Obama’s response, and the most compelling part of his speech, combined the conventional argument that America’s vital interests demanded action in the region with the claim that the US was obliged to spread the benefits secured by the civil rights movement of the 1960s. America’s actions in the Middle East were both rational and right.
Obama linked America’s civil rights movement with the uprisings of the Arab Spring. This is contentious. Radical Islamists, given a chance, would reduce women’s rights and probably end freedom of religious practice and thought as well.
Obama linked America’s civil rights movement with the uprisings of the Arab Spring
Obama’s support for protesters in Egypt, Tunisia, Yemen and Syria then set the scene for what sounded like an ultimatum to Syria’s President Bashar al-Assad: stop repressing your people or go. But how that is going to be made to happen was not explained. Obama then moved on to a denunciation of the Iranian regime and called them hypocrites. It sounded like he was going through the motions because he was.
Obama turned to America’s Arab friends who were resisting calls for reform. He called for the Bahrain government to start a dialogue with the opposition. The real target, however, was Saudi Arabia, though it was not mentioned. The reprimand was mild. Obama was on safer ground when he announced debt forgiveness for Egypt and called for economic reform in the Middle East.
Syria’s own response to Obama’s speech was to shoot dozens more demonstrators the next day
Having dealt with the three priorities – America’s Arab friends and regional enemies and the popular risings – Obama turned to Israel. He repeated America’s support for a two-state solution. His call for borders to be based on the 1967 borders was no more than a public statement of the consensual interpretation of what creating a Palestinian state implies. Obama’s refusal to damn the Fatah-Hamas pact appeared to be more likely to stir Israeli passions. But Israeli Prime Minster Benjamin Netanyahu publicly rejected both ideas less than 24 hours later and added, for good measure, a call for the Palestinians to abandon the right of return. Syria’s own response to Obama’s speech was to shoot dozens more demonstrators the next day.

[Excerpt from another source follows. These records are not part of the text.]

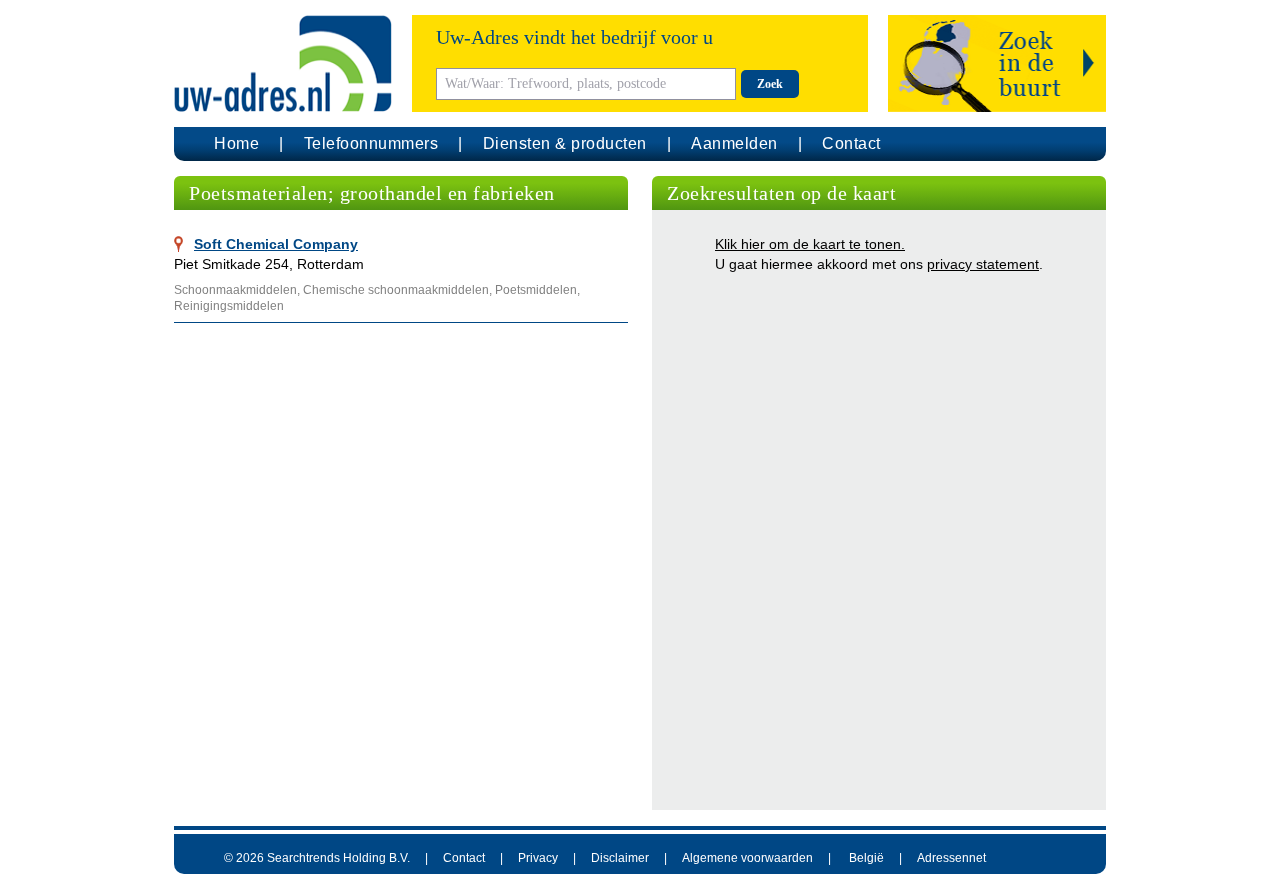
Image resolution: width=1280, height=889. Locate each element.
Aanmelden (734, 143)
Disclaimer (620, 858)
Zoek (770, 84)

Obama probably believes his speech constitutes a practical programme for action. Events since his address, however, show this is wishful thinking and the contradictions in US Middle East policy are profound.
Obama’s vision is afflicted by the impossible desire simultaneously to appease Arab friends, please Israel, contain America’s enemies and support Middle East idealists. But he has had his say. And that’s that.